In his first London Marathon win, Kenya's Eliud Kipchoge edged past his countryman and defending champ Wilson Kipsang to win the distance race by five seconds, with a final time of 2:04:47. Fellow Kenyans, including the world-record holder, rounded out the third and fourth spots.
"In a tight finale, Kipchoge broke clear of Kipsang in the final 800 meters before waving and pointing at the crowd in front of Buckingham Palace as he finished five seconds in front of his compatriot.
"Kipsang still holds the course record of 2:04:29, which he set last year."
"It was a tough race.
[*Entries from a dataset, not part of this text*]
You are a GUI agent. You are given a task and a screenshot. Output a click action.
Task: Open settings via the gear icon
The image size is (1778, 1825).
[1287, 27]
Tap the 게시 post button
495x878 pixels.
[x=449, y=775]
My training paid off and it went to plan," Kipchoge told reporters. "The crowd were wonderful and lifted me for my sprint finish."
"The narrow, twisting turns of London's course, compounded by blustery conditions, were not conducive to world record pace and an assault on [Dennis] Kimetto's 2:02.57 set in September's Berlin marathon was unlikely. ...
Support comes from
"Kipchoge and Kipsang made their break along the banks of the River Thames and as the pair geared up for a sprint finish it was Kipchoge who opened up a narrow gap in the final kilometer and Kipsang was unable to reel him in."
And ESPN notes:
"[While] Kenya dominated the men's race, a four-year winning streak for the East African nation ended in the women's event. Tigist Tufa became only the second Ethiopian woman to win in London, emulating Derartu Tulu's triumph in 2001.
"The 28-year-old Tufa won her first major marathon in 2 hours, 23 minutes, 22 seconds, with two-time winner Mary Keitany of Kenya 18 seconds adrift. Tufa's compatriot, Tirfi Tsegaye, was third."